▶ **ACTION ITEM**: Return the following from the records below: each line, word for word, starting with the line that contains "Holloway Li creëert" and going on through the line that contains "[Zoeken] (454, 52)", with nothing outside that range.

▶ **RECORD EXCERPTS**:
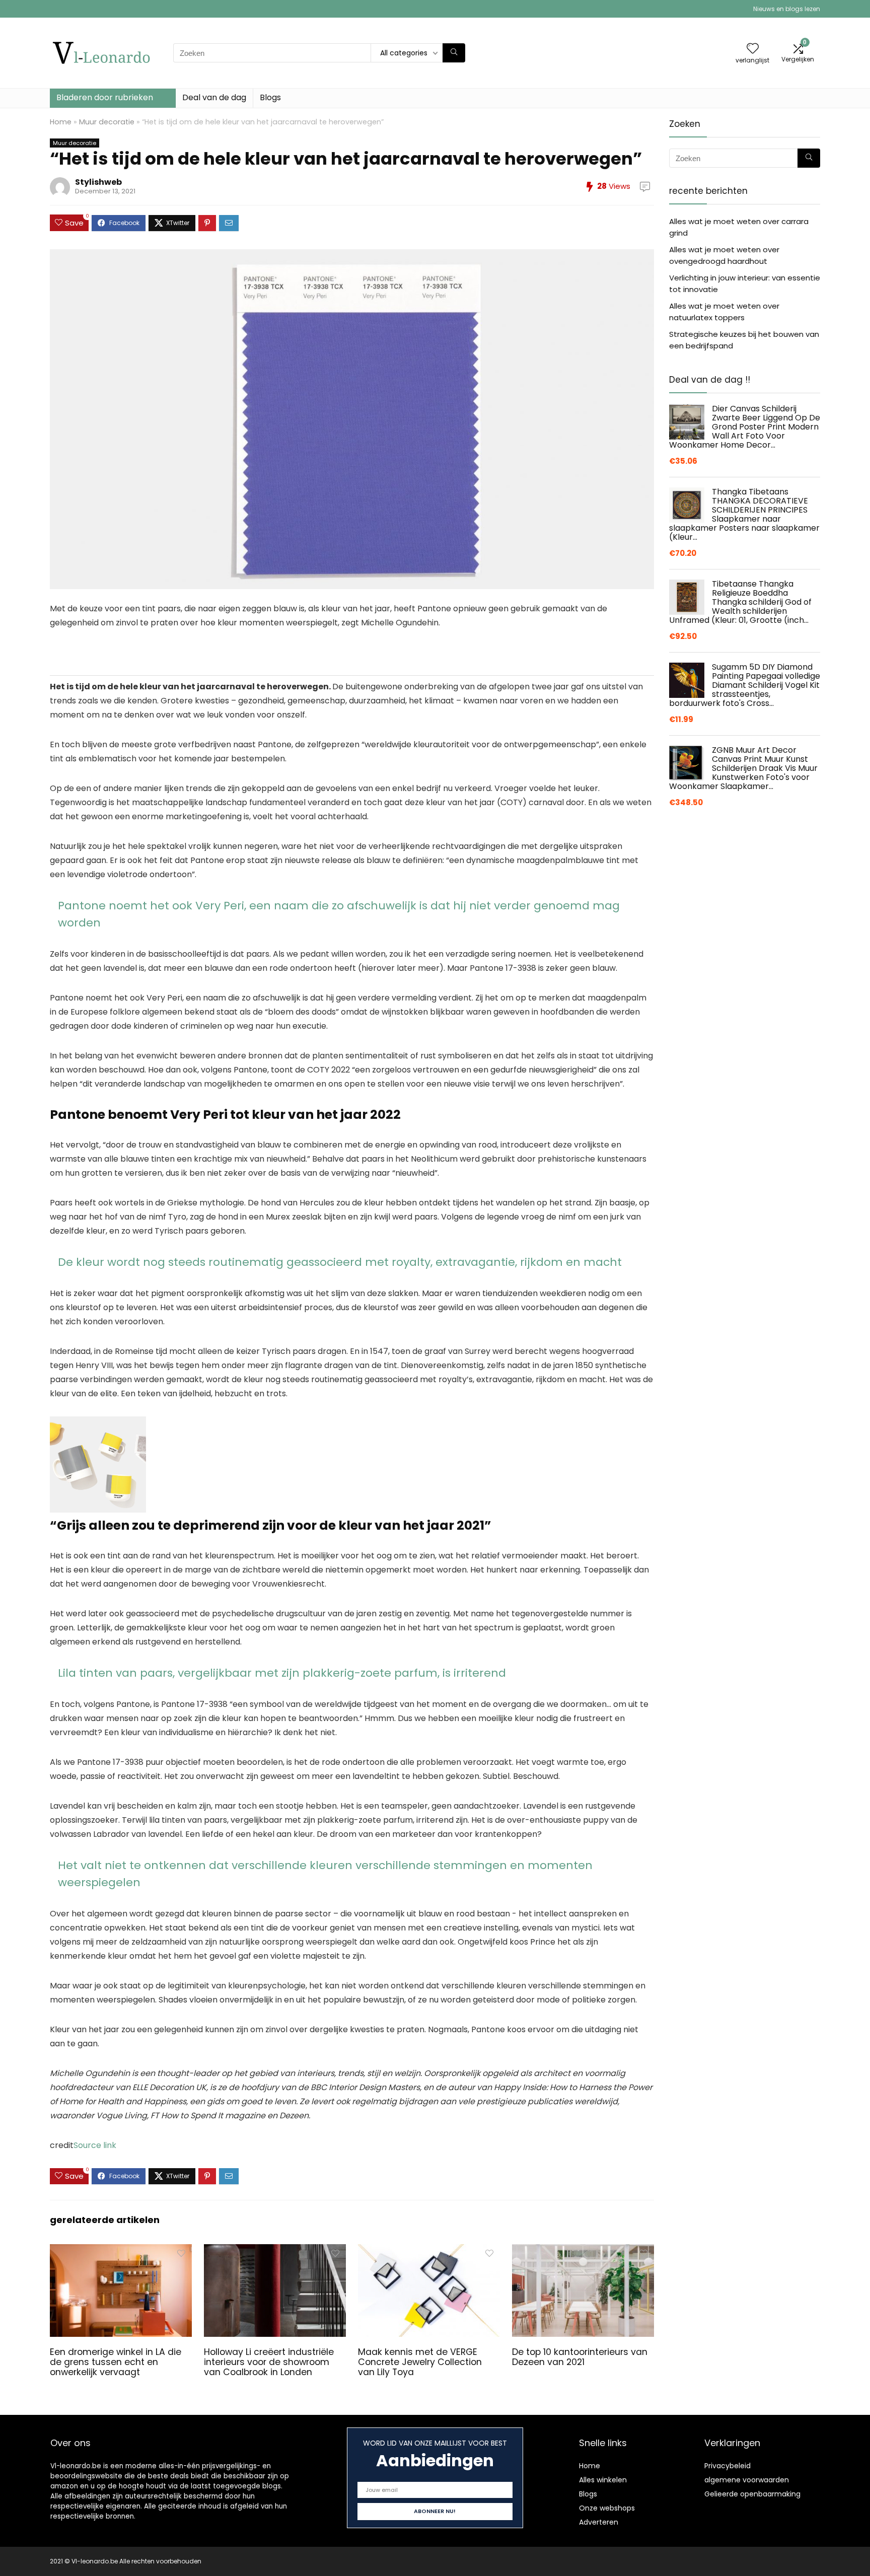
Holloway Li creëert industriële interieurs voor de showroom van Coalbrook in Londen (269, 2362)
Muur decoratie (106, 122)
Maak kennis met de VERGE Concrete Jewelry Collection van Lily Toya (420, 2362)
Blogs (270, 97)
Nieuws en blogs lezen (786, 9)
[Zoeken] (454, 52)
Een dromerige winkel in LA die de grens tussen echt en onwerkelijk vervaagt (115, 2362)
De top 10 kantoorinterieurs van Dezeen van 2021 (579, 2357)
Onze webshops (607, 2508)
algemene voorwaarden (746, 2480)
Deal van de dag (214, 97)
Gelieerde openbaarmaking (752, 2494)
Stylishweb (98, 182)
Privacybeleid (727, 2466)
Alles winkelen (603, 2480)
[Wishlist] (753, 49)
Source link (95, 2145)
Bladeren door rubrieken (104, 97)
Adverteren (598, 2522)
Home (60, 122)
* * *
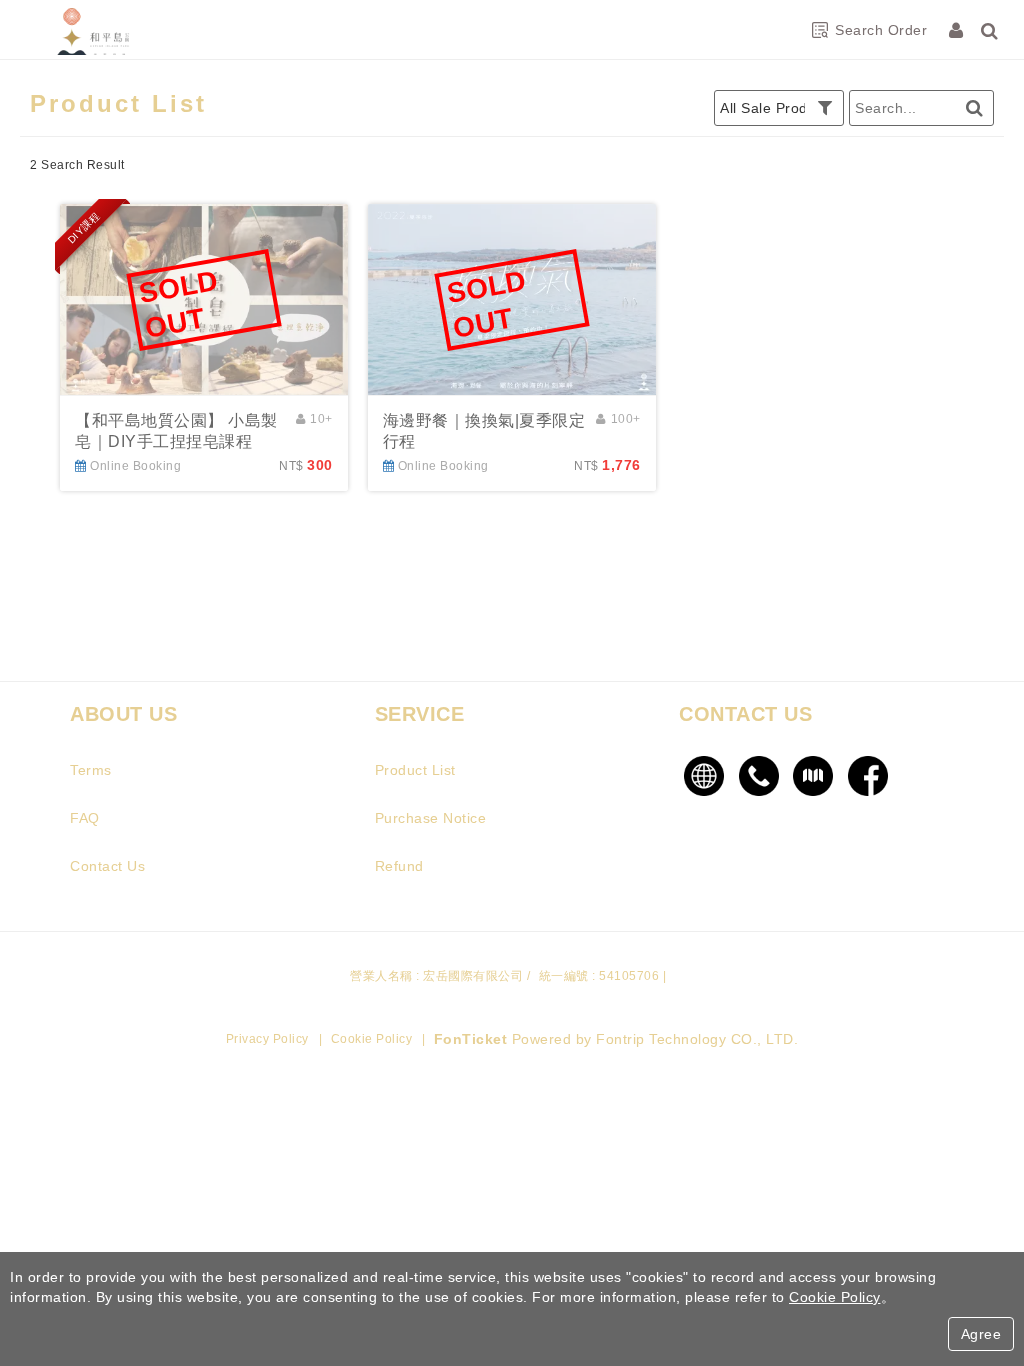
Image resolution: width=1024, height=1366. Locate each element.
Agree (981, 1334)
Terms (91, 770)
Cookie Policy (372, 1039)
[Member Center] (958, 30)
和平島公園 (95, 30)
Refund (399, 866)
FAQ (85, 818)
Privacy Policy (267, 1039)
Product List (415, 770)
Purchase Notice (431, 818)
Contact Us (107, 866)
* * *
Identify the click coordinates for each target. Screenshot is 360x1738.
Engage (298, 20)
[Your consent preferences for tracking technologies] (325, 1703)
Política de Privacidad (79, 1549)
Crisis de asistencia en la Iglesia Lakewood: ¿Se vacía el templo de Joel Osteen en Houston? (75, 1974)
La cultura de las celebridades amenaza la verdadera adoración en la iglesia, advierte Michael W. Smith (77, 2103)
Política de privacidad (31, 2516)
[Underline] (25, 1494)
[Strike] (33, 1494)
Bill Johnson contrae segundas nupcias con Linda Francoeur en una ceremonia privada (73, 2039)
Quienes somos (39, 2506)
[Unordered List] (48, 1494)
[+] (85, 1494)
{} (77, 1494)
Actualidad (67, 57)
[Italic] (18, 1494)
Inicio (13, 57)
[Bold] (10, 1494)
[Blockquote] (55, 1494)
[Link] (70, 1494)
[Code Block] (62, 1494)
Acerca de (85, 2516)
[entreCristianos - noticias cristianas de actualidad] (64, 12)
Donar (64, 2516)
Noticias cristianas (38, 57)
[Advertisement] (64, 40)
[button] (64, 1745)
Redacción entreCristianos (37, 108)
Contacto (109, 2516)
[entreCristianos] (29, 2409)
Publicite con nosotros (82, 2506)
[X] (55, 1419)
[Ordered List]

▶ **RESULT OF THIS TASK**:
Holloway Li creëert industriële interieurs voor de showroom van Coalbrook in Londen (269, 2362)
Muur decoratie (106, 122)
Maak kennis met de VERGE Concrete Jewelry Collection van Lily Toya (420, 2362)
Blogs (270, 97)
Nieuws en blogs lezen (786, 9)
[Zoeken] (454, 52)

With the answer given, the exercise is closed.